Steve Jobs’s public fight with Adobe over Flash represents the barest hint of the challenges graphics artists and web development teams confront when trying to create content for this fractured world of 24/7 connectivity. The “perfect” world is promised to us all in the form of HTML5, as though this “standard” will provide platform interoperability. It’s way way too early to make the assertions currently being bandied about tools and techniques that are promised “real soon now.” What is a graphic artist or web developer to do in this environment right NOW?

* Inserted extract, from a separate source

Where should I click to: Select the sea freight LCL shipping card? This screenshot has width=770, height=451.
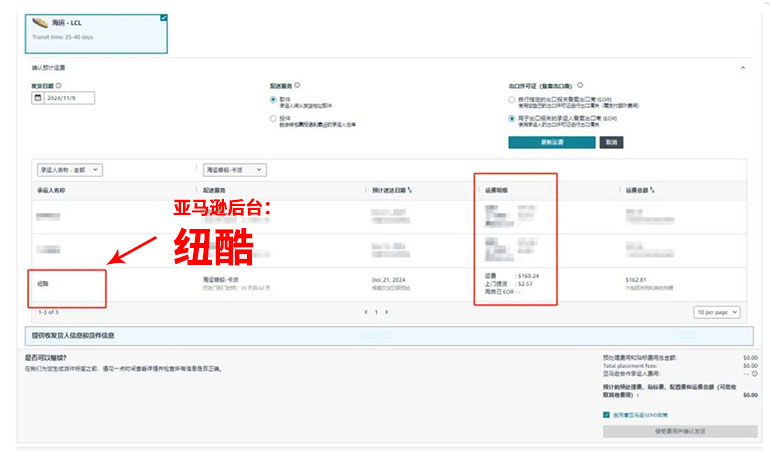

We might lament the fact that Flash animations and videos won’t play on a hundred & twenty million devices and bristle at Steve Jobs intransigence. Our clients, however, take a more mercenary view and demand that THEIR content display EXACTLY the same on every platform. Errrr, Uhmmm, Uhhhh – that’s what they pay us for – right? After all, we’re the content creation experts – right?

It was during one of these lamentations that a colleague blurted out, “I am going to do a site that is nothing but PNG files with hotspots – not a single bit of text, no style sheet, nothing! In a strange way – it’s not a bad idea. We have done a couple of brochure sites where each & every web page consists of a one-column, two row table and two PNG files. It can be done and the pages display perfectly on every platform we’ve tested them on. Try it – you might be surprised – One very important caveat! If you do a site that is all images – it’s very important to describe, keyword and metatag that site so search engines will know what to do with it.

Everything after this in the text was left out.